> _The problem_: Go to the line containing "This screenshot has width=1258, height=724." below; retype it and all following lines exactly, and leave out the pictures.

____ Excerpted records

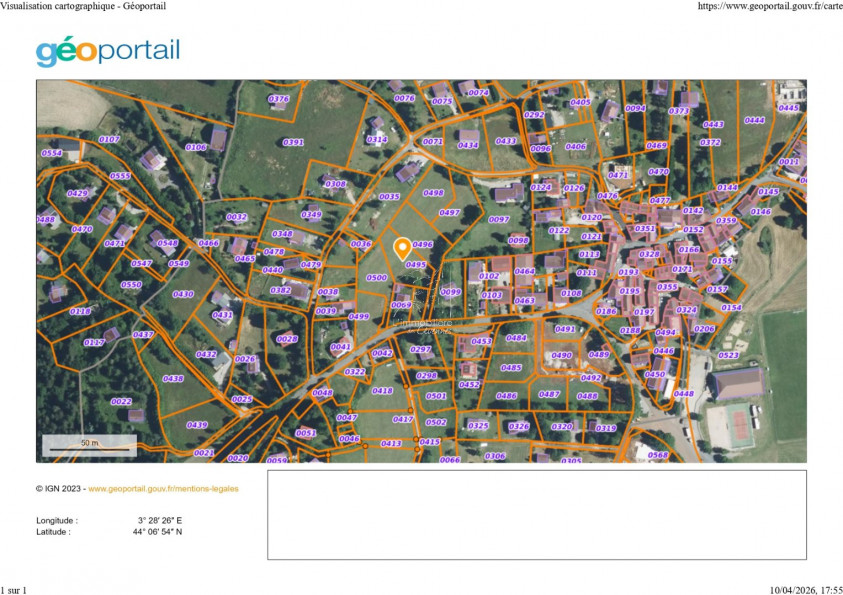Select parcel 0022 in the lower left
This screenshot has width=843, height=595.
(123, 400)
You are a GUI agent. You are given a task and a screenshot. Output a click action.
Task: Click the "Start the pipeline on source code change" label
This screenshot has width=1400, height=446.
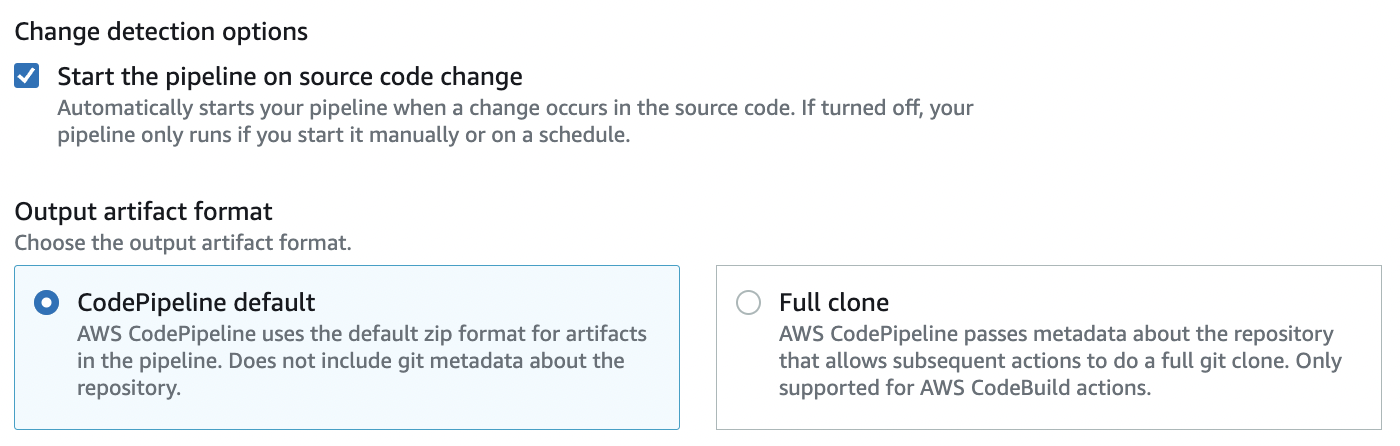click(290, 76)
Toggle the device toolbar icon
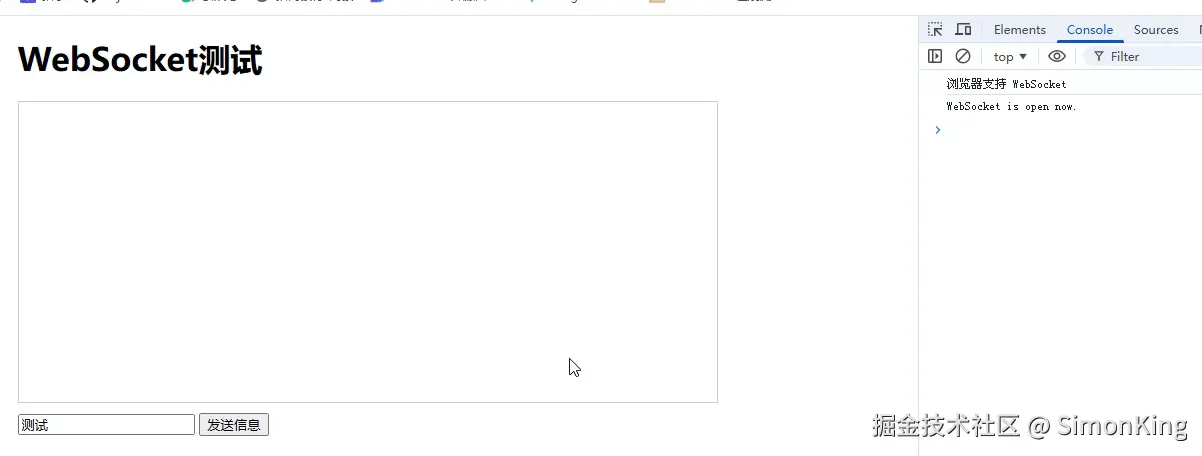This screenshot has width=1202, height=456. pyautogui.click(x=963, y=30)
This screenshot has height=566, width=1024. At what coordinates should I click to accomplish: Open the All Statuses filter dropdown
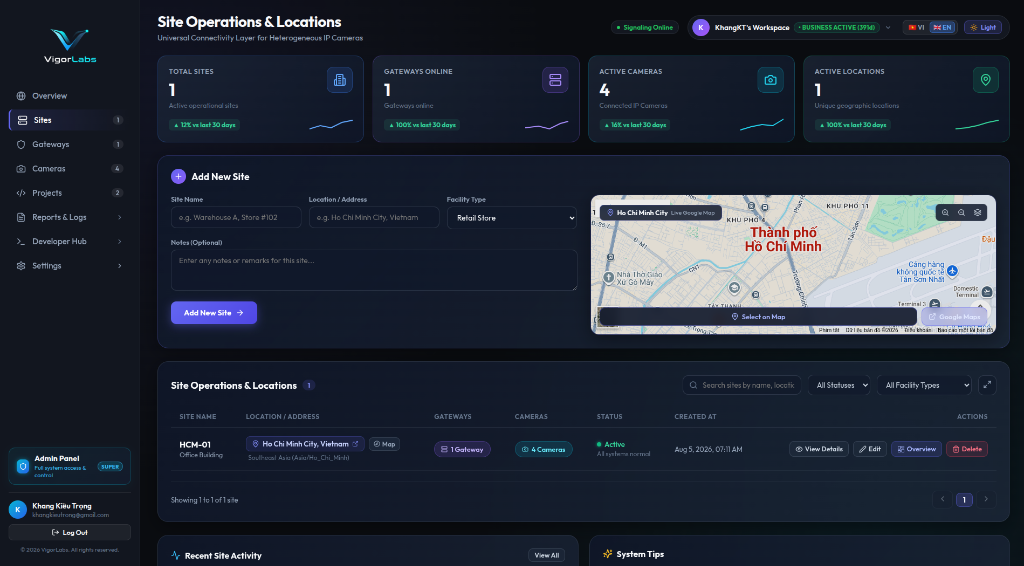(839, 385)
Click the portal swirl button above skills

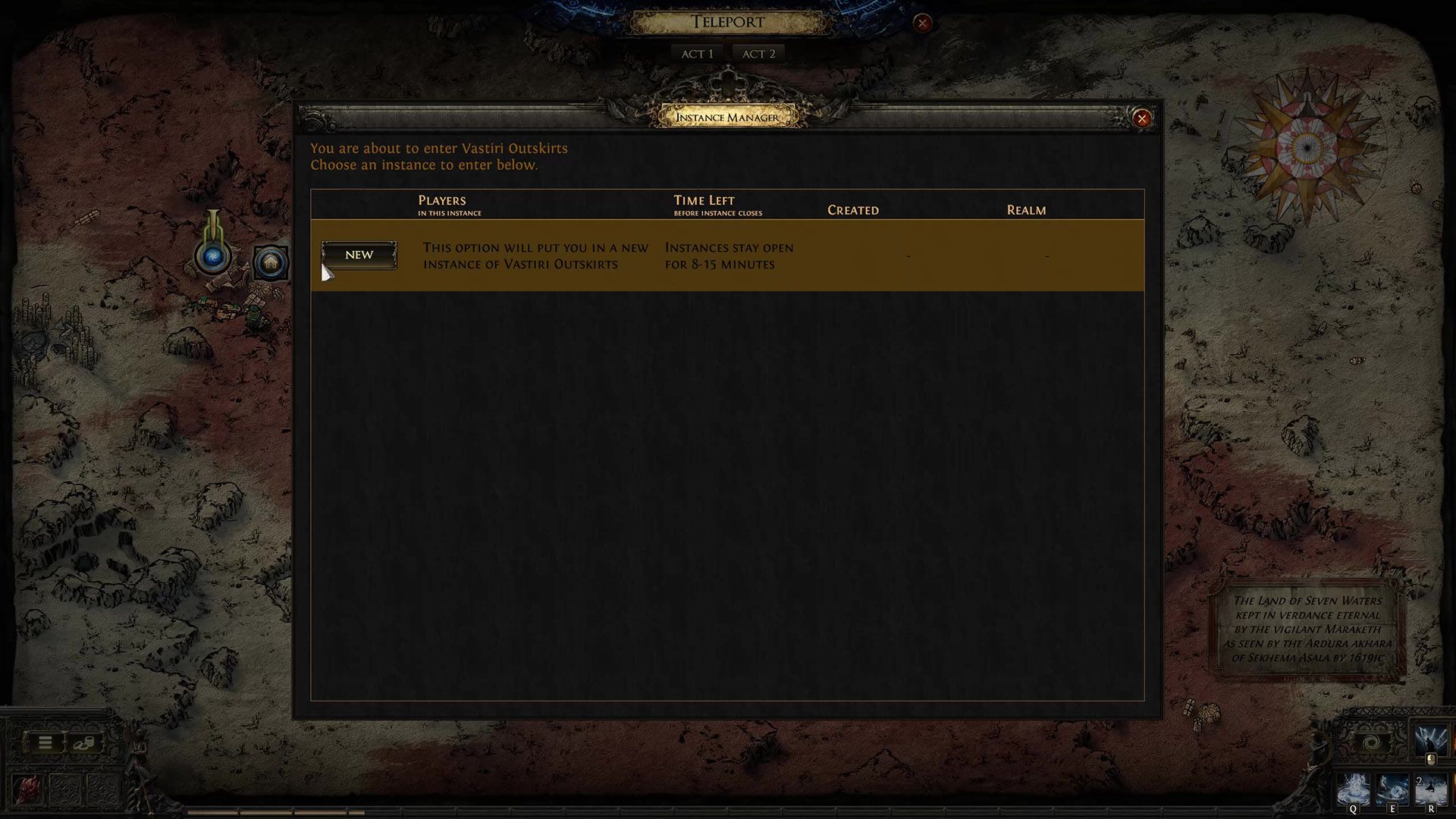[x=1372, y=743]
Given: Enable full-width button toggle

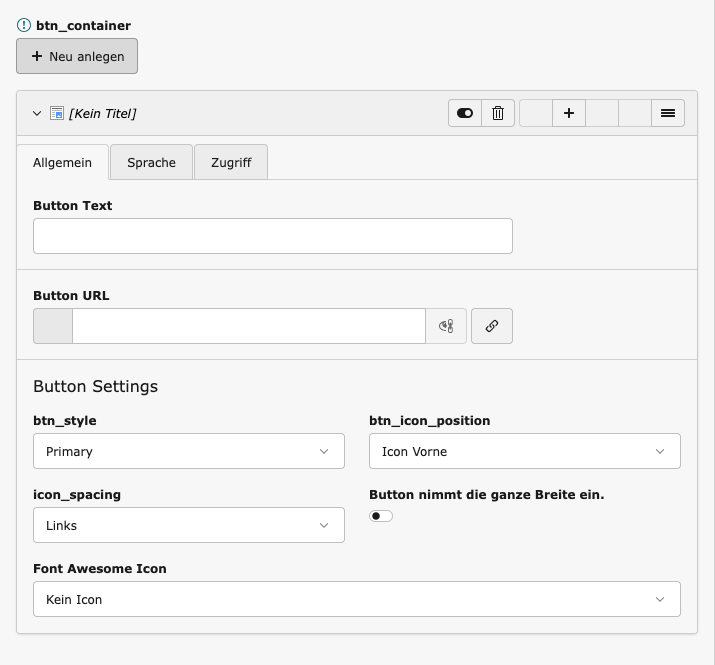Looking at the screenshot, I should (381, 516).
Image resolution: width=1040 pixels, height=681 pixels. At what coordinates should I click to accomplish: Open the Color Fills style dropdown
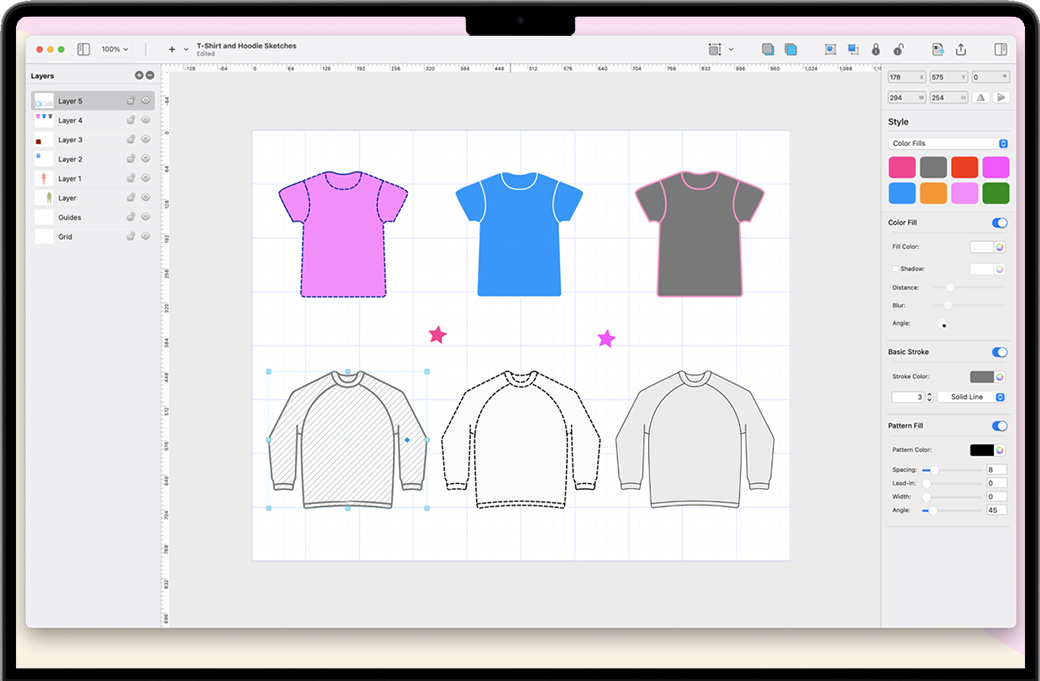948,144
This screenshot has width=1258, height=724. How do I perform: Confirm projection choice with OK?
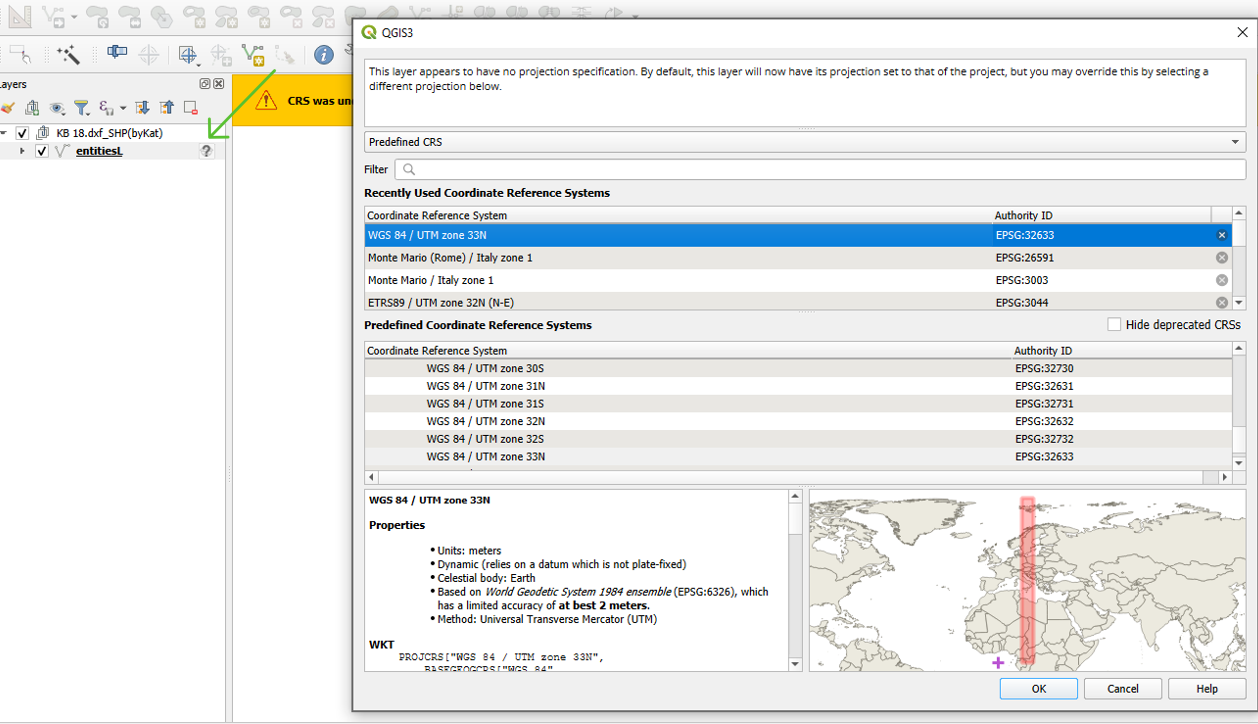pos(1038,688)
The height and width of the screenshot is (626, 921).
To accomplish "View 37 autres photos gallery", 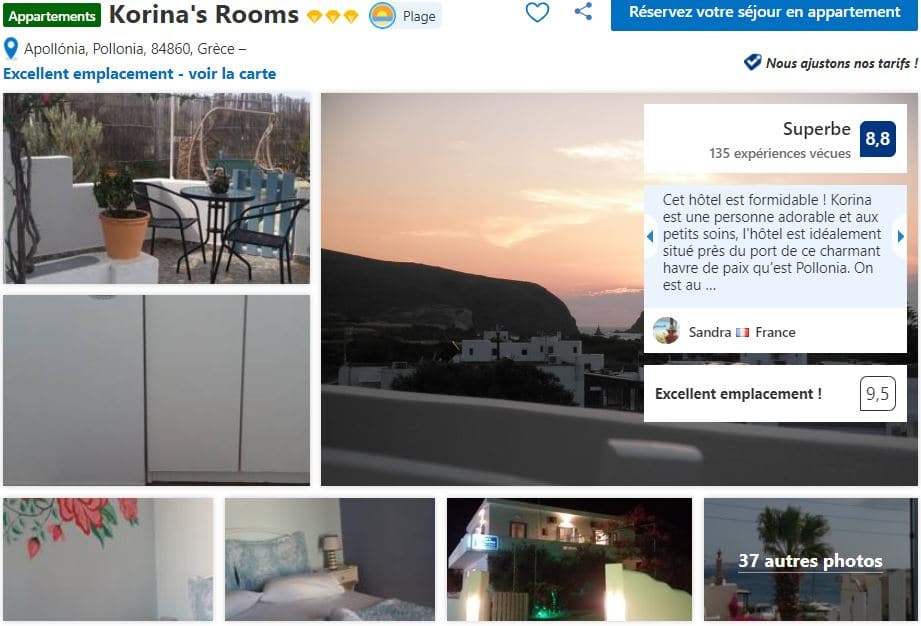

________

> _Output of the task_:
This screenshot has width=1258, height=724. How do I perform: Confirm projection choice with OK?
pos(1038,688)
The height and width of the screenshot is (626, 921).
To accomplish "View 37 autres photos gallery", 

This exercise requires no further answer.